[Collected data entries]
════════
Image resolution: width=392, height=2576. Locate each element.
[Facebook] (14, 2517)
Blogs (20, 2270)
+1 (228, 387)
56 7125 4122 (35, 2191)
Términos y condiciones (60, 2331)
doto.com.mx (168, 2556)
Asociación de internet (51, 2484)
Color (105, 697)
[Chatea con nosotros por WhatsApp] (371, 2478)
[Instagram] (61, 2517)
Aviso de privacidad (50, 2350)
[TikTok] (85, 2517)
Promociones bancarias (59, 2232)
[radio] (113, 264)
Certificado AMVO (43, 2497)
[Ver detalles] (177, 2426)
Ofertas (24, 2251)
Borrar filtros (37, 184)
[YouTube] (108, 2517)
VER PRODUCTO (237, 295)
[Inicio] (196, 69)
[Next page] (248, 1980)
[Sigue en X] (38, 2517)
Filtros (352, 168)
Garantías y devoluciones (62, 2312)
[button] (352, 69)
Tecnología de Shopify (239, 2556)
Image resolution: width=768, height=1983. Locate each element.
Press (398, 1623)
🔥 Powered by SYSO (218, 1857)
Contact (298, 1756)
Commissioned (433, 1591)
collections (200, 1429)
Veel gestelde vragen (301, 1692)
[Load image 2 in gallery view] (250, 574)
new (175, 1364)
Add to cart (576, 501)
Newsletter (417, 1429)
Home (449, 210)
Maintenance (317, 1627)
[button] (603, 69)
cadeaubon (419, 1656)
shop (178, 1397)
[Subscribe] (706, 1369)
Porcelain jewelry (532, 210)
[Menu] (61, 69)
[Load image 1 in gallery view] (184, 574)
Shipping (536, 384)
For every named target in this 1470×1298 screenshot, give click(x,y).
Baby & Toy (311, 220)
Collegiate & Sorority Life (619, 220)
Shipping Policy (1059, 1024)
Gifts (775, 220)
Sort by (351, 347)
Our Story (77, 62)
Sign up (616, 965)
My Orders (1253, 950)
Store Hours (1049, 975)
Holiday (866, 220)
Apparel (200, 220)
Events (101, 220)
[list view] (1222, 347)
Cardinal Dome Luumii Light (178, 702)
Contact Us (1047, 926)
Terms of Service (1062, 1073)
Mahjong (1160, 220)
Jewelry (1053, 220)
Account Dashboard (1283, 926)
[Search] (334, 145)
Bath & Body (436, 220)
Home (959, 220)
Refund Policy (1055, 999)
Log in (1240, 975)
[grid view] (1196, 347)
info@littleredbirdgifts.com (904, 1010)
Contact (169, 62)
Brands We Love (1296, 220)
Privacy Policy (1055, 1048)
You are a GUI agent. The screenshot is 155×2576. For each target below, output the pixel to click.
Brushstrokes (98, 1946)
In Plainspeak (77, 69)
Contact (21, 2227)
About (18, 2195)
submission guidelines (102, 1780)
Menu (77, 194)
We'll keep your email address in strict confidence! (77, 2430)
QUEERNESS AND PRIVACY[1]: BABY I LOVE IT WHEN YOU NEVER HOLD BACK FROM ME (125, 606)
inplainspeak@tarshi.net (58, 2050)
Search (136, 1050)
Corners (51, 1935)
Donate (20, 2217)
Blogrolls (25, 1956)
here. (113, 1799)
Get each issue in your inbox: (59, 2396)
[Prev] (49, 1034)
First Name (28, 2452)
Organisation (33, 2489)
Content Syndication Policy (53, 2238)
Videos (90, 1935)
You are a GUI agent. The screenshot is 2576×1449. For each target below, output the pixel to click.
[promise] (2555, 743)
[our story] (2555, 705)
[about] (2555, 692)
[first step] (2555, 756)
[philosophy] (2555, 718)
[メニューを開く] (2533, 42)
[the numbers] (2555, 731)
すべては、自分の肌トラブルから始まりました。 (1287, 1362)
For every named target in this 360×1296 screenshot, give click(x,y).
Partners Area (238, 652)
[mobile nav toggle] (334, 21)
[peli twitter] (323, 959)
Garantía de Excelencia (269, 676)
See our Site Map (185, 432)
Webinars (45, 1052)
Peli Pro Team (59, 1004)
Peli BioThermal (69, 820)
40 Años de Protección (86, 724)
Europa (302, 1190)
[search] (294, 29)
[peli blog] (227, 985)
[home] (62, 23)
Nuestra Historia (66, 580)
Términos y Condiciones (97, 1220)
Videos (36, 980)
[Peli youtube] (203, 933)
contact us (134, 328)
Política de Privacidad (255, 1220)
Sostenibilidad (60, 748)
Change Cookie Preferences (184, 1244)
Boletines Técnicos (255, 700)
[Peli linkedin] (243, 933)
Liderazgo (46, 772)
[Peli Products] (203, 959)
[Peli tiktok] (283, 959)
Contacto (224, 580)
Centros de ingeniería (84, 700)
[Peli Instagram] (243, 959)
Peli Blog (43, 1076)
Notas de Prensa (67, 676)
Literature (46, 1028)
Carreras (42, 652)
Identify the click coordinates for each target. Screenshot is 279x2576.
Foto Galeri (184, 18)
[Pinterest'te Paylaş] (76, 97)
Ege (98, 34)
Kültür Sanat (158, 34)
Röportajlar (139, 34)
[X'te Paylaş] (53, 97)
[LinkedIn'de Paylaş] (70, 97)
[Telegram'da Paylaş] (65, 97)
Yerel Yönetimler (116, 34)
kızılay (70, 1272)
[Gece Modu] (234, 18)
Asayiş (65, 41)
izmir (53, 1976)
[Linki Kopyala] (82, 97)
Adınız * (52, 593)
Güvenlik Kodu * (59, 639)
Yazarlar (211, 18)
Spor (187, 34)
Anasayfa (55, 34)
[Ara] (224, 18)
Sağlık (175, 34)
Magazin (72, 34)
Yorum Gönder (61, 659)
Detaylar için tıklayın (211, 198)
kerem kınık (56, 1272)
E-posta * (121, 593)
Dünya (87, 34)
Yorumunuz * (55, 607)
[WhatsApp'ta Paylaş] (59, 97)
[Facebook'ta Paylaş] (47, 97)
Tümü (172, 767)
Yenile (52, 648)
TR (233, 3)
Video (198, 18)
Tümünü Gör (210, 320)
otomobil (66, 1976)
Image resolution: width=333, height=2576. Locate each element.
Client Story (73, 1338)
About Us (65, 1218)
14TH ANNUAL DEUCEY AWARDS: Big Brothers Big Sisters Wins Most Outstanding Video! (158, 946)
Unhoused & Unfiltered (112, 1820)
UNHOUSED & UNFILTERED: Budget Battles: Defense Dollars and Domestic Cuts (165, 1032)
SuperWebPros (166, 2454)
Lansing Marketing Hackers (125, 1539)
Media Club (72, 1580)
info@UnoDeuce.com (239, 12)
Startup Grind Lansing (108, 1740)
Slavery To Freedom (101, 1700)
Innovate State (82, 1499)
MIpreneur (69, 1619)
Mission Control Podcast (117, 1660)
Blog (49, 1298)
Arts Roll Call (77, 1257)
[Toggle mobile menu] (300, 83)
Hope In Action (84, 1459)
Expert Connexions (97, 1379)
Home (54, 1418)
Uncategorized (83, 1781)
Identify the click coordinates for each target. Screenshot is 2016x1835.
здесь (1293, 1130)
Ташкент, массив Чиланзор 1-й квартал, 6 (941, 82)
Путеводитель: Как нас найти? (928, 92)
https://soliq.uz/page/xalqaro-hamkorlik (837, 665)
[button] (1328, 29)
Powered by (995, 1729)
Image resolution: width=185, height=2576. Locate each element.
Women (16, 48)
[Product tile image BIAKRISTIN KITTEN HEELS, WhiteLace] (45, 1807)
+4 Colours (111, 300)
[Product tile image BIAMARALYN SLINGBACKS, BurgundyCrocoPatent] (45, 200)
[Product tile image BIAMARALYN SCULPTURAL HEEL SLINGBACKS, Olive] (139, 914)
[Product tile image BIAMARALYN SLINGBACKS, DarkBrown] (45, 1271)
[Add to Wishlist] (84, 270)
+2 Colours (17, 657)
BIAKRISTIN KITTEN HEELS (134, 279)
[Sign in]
════════
-- Required action --
Above are the records. Copy the lines beginning at the one that has "See our Site Map (185, 432)" and ending with the one that has "UNHOUSED & UNFILTERED: Budget", unchanged.

-- Solution to this task --
See our Site Map (185, 432)
Webinars (45, 1052)
Peli Pro Team (59, 1004)
Peli BioThermal (69, 820)
40 Años de Protección (86, 724)
Europa (302, 1190)
[search] (294, 29)
[peli blog] (227, 985)
[home] (62, 23)
Nuestra Historia (66, 580)
Términos y Condiciones (97, 1220)
Videos (36, 980)
[Peli youtube] (203, 933)
contact us (134, 328)
Política de Privacidad (255, 1220)
Sostenibilidad (60, 748)
Change Cookie Preferences (184, 1244)
Boletines Técnicos (255, 700)
[Peli linkedin] (243, 933)
Liderazgo (46, 772)
[Peli Products] (203, 959)
[Peli tiktok] (283, 959)
Contacto (224, 580)
Centros de ingeniería (84, 700)
[Peli Instagram] (243, 959)
Peli Blog (43, 1076)
Notas de Prensa (67, 676)
Literature (46, 1028)
Carreras (42, 652)
Identify the click coordinates for each target. Screenshot is 279x2576.
Foto Galeri (184, 18)
[Pinterest'te Paylaş] (76, 97)
Ege (98, 34)
Kültür Sanat (158, 34)
Röportajlar (139, 34)
[X'te Paylaş] (53, 97)
[LinkedIn'de Paylaş] (70, 97)
[Telegram'da Paylaş] (65, 97)
Yerel Yönetimler (116, 34)
kızılay (70, 1272)
[Gece Modu] (234, 18)
Asayiş (65, 41)
izmir (53, 1976)
[Linki Kopyala] (82, 97)
Adınız * (52, 593)
Güvenlik Kodu * (59, 639)
Yazarlar (211, 18)
Spor (187, 34)
Anasayfa (55, 34)
[Ara] (224, 18)
Sağlık (175, 34)
Magazin (72, 34)
Yorum Gönder (61, 659)
Detaylar için tıklayın (211, 198)
kerem kınık (56, 1272)
E-posta * (121, 593)
Dünya (87, 34)
Yorumunuz * (55, 607)
[WhatsApp'ta Paylaş] (59, 97)
[Facebook'ta Paylaş] (47, 97)
Tümü (172, 767)
Yenile (52, 648)
TR (233, 3)
Video (198, 18)
Tümünü Gör (210, 320)
otomobil (66, 1976)
Image resolution: width=333, height=2576. Locate each element.
Client Story (73, 1338)
About Us (65, 1218)
14TH ANNUAL DEUCEY AWARDS: Big Brothers Big Sisters Wins Most Outstanding Video! (158, 946)
Unhoused & Unfiltered (112, 1820)
UNHOUSED & UNFILTERED: Budget Battles: Defense Dollars and Domestic Cuts (165, 1032)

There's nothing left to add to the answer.